The region generally extends from the town of Figueres northwards to the French border and the French wine-making regions of Banyuls and Côtes du Roussillon. To the south, it extends through Baix Empordà near the Mediterranean Sea. The DOP is crossed by the rivers Muga, Llobregat and Manol which flow eastwards to the sea.

==History==
Archaeologists have suggested that vines were first introduced to this region by the Phoenicians in the 5th century BC. The ancient Romans and the Benedictine monks later also contributed. The first written documentation dates from 1130 and was a treatise on wine written by Father Pere de Novas in the Monastery of Sant Pere de Rodes.

As in Penedès, this area used to produce strong sweet wines which were very popular until the 1930s. The region acquired its DO status in 1972.

Throughout the mid 20th century, the wineries were mostly cooperatives focused on cheap, bulk wine production. In the late 1990s and in to the first decade of the 21st century, the focus shifted a great deal towards smaller, craft wineries, which in turn worked to improve the wine quality of the region overall. Until 2006, it was initially known as DO Empordà-Costa Brava to associate the large tourist beach area with the region.

==Geography==
The DOP is divided into two subzones: the northern Alt Empordà subzone on the slopes of the Alberes Rodes mountains near the French border, and the southern Baix Empordà subzone on the slopes of the Montgrí and Gabarres Massifs.

==Soils==
The soils are generally dark, with a certain lime content, loose, good drainage and poor in organic matter. There is some granite content near the coast as well as up in the mountainous regions near the French border.

==Climate==
The climate is Mediterranean, with influences from the moisture bearing winds from the south and cold winds from the north, especially the Tramontana, which can sometimes attain speeds of 120 km/h. The wind is quite crucial to the winemaking process as it greatly reduces the occurrence of mildew as well as pests, thus making organic farming an easier endeavor.

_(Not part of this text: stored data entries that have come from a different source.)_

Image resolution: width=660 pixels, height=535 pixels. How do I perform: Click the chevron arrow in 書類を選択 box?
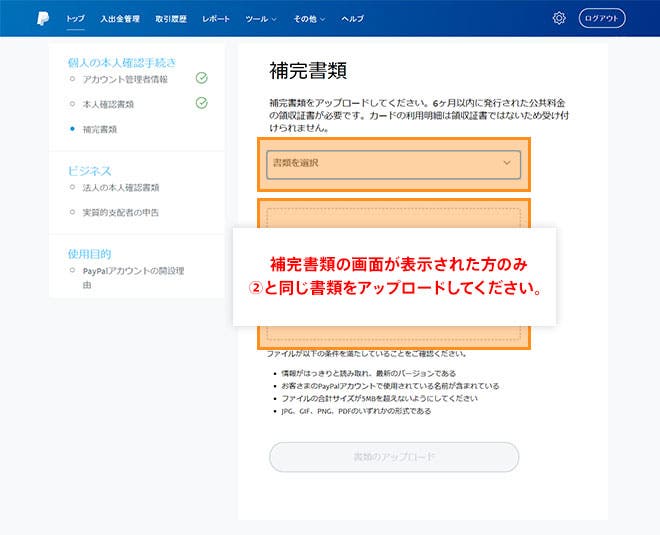(x=506, y=163)
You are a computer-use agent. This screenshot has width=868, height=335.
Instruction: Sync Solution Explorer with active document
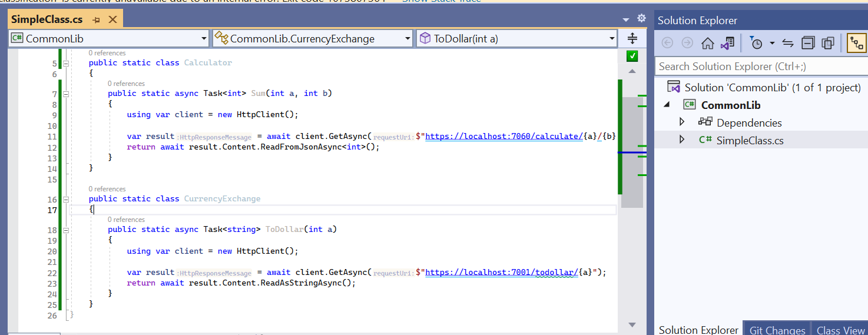tap(788, 43)

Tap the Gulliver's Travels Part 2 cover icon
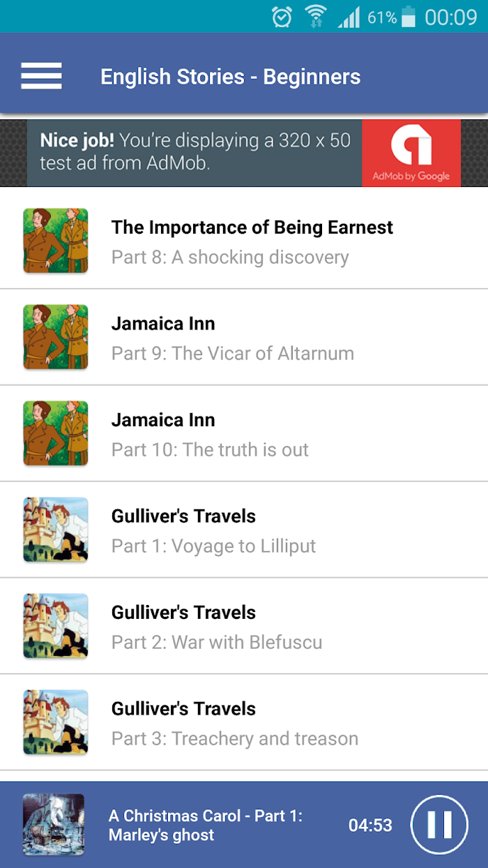click(x=56, y=626)
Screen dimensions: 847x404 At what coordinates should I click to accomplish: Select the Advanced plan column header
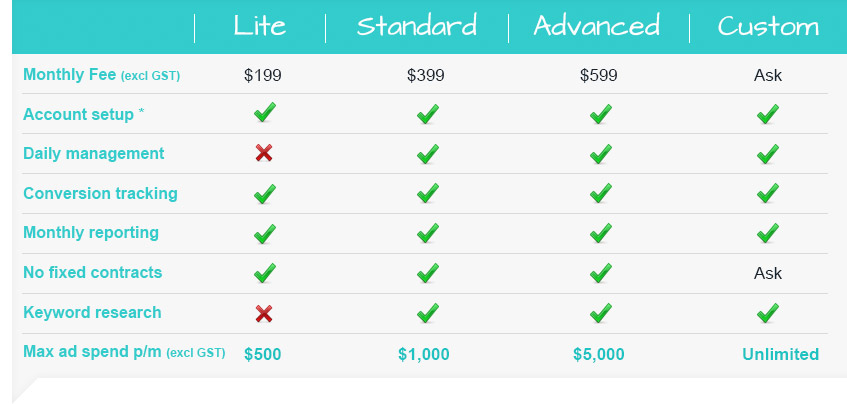tap(596, 26)

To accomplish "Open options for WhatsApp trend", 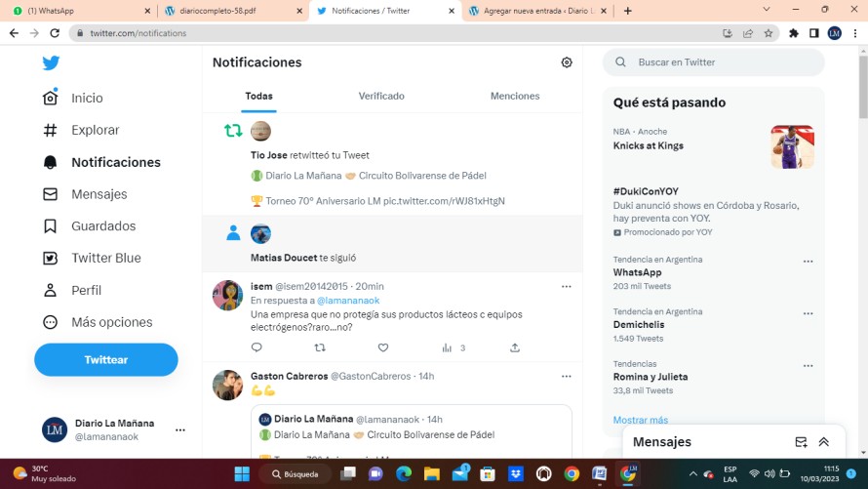I will (x=808, y=262).
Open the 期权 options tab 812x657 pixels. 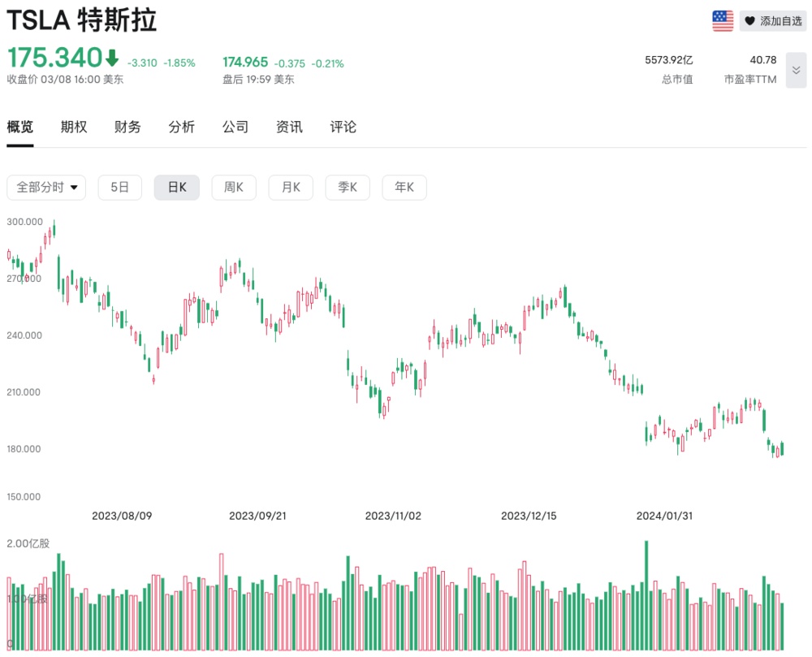[74, 127]
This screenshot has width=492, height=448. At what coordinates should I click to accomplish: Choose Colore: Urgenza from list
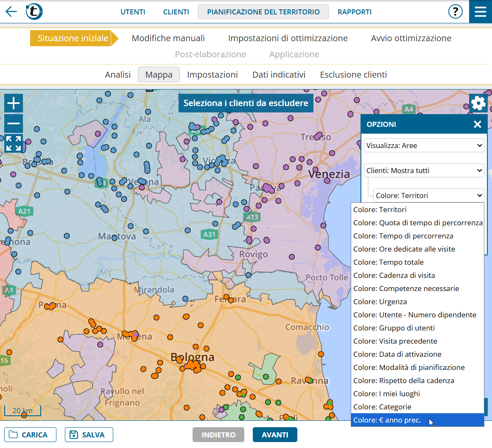tap(380, 302)
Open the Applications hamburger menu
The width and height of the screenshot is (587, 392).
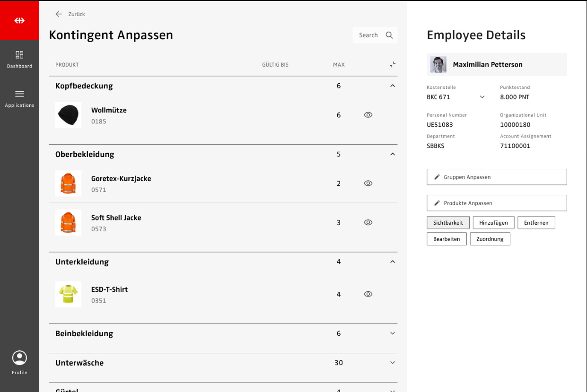pos(19,94)
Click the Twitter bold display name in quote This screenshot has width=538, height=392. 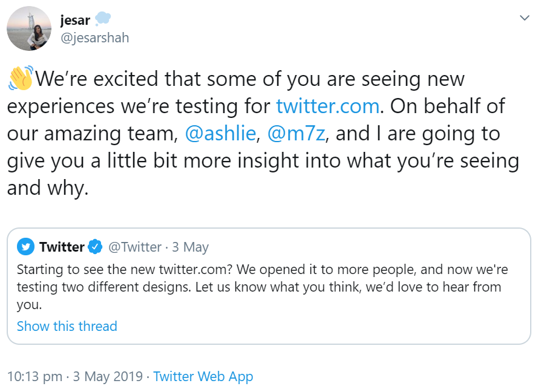coord(61,247)
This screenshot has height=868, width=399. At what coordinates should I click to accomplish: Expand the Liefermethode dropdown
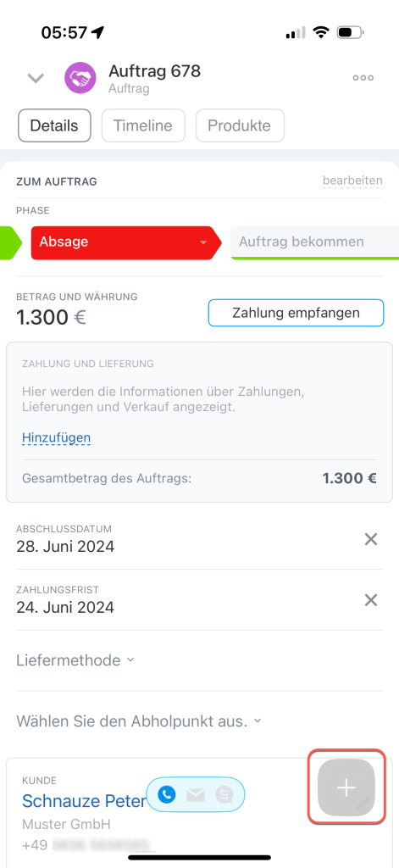75,660
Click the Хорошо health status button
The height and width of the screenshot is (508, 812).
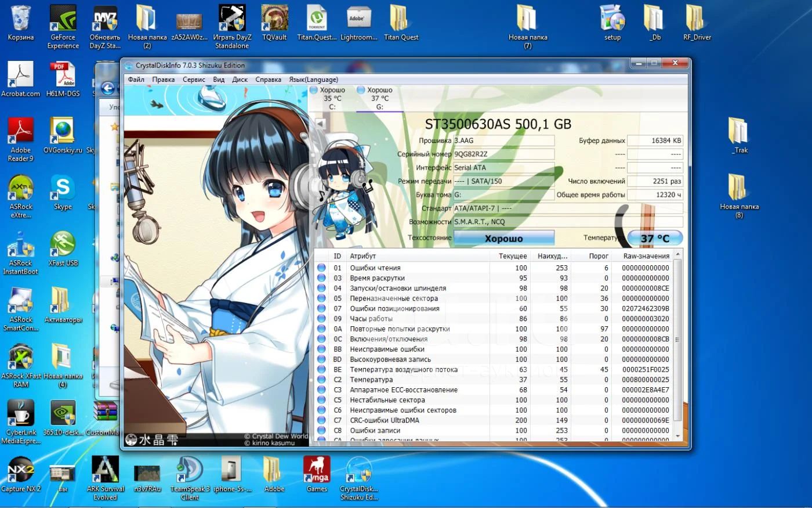tap(503, 239)

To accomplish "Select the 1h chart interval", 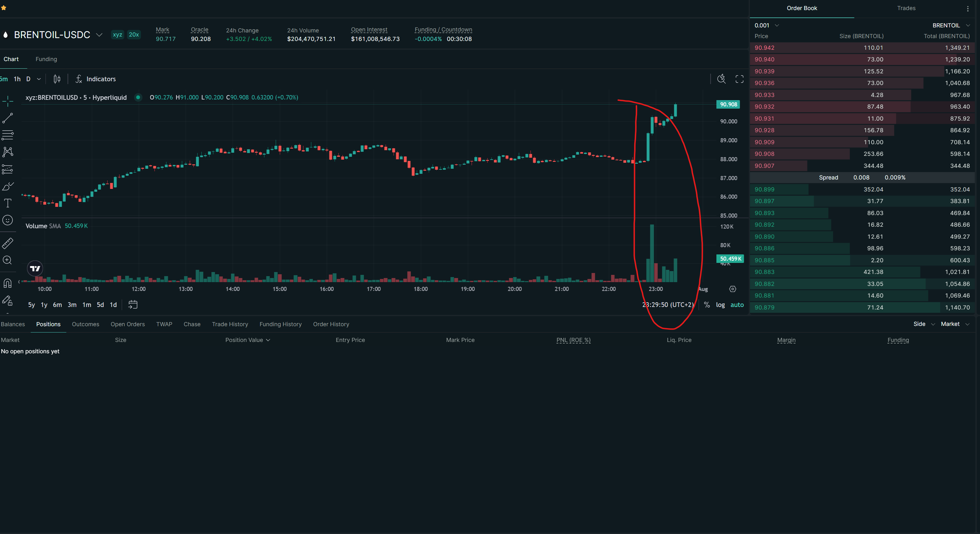I will click(17, 79).
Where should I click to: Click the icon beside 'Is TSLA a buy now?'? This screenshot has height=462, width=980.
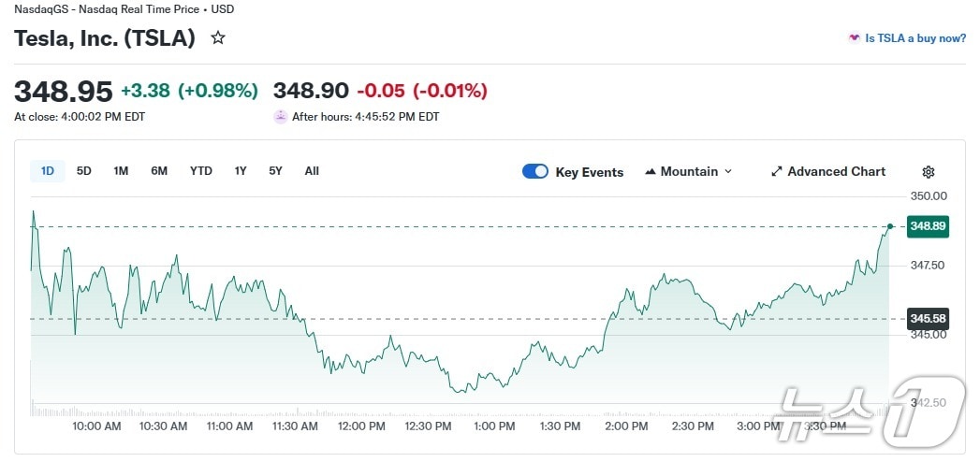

The average annual temperature is 16 °C (max 29 °C, min 1.5 °C) and there is abundant rainfall over the course of the year, between 600 and 700 mm/yr, falling mainly in winter and spring.

==Wines==
While historically Empordà was known for producing rosé wines, the majority of their production is red at 60%, white at 19%, and rosé at 17%. The remaining 4% is released as traditional wines including dessert versions of Grenache and Moscatell. A bit more than half of the wines sold in the region are bottled and the remainder are sold as bulk wines. There is a significant amount of Cava produced under the DOP Cava in the approved villages.

==Authorised Grape Varieties==
The grape varieties are:

- Red, recommended: Samsó and Garnatxa Negra / Lledoner Negre
- Red, authorised: Cabernet Sauvignon, Cabernet Franc, Merlot, Monastrell, Ull de llebre, Syrah, and Garnatxa Peluda

- White, recommended: Garnatxa Blanca / Lledoner Blanc, Garnatxa Roja (Garnatxa Gris), Macabeu / Viura, and Moscatell d’Alexandria
- White, authorised: Chardonnay, Gewurztraminer, Malvasia, Moscatell de Gra Petit, Picapoll Blanc, Sauvignon Blanc, and Xarel·lo

==DOP Empordà wine route==
Some wineries in the Empordà region are grouped under the umbrella of the DOP Empordà wine route to promote wine tourism in the area. This body is coordinated by the Patronat de Turisme de la Costa Brava with the participation of the Consell Regulador de la Denominació d’Origen Empordà. The DOP Empordà wine route aims to promote wine tourism locally and internationally. The route also brings together other tourist activities from the area linked to the world of wine and grapes. Celler Peralada is an emblematic building and state of the art in leaving a minimum environmental impact during winemaking process in this region.